Answer: If a private website -- such as a newspaper or online database -- has published information about your criminal history, others may be able to find it even after your record is officially expunged or sealed. For this reason, it is important to conduct an online search for your name after your record is expunged, and to correct the information if possible.
You may contact the private website to request that it remove the out-of-date information about your criminal history. Be prepared to provide a copy of the court order showing that your record has been officially expunged or sealed. Also be forewarned that this procedure may take some time, and may not always lead to the results you want. For example, if an online news service posted a story about your arrest at the time it happened, it is under no legal obligation to remove that story later, even if no charges were brought against you or you were acquitted in court. Whether or not a news service will unpublish such an article depends on its policies and, sometimes, the moods of the individuals involved on the day that you ask. If you can document your expungement and you are persistent but polite, you may succeed in having old news stories removed.
Also, some government agencies may simply fall behind when it comes to removing criminal records from their databases. If your record continues to show up in a government database that should have removed it, contact the agency to learn when you can expect it to be removed. To expedite the process, you may need the help of an experienced criminal defense attorney.
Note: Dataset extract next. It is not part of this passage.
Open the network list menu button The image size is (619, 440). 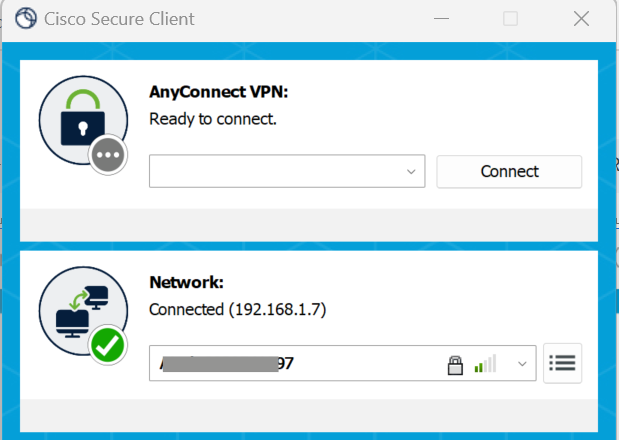click(x=563, y=363)
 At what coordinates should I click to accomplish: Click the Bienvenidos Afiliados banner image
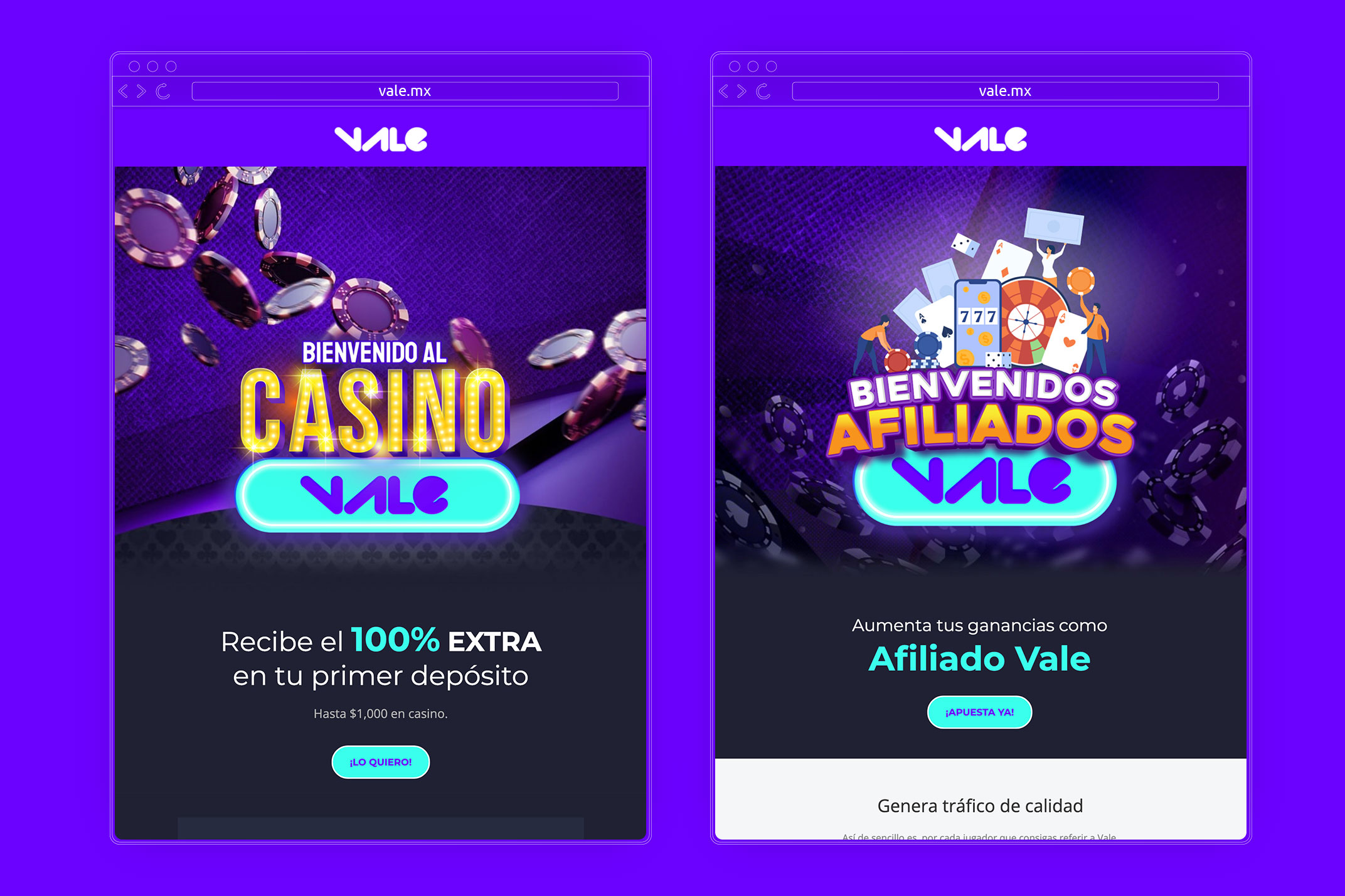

Keep in mind that, after your record is expunged or sealed, you don’t have to disclose it when you apply for a job or housing, except in very limited circumstances described by state law. In other words, if a potential employer asks you whether you have a record, you can usually say “No,” as long as your record was officially erased or sealed. If the employer or landlord has stumbled across the stray information about your arrest or conviction, be prepared to prove that it was expunged and briefly explain the situation. Familiarize yourself with state laws that govern how others can use information about your criminal history -- including what employers are allowed to ask you about -- and assert your legal rights if necessary.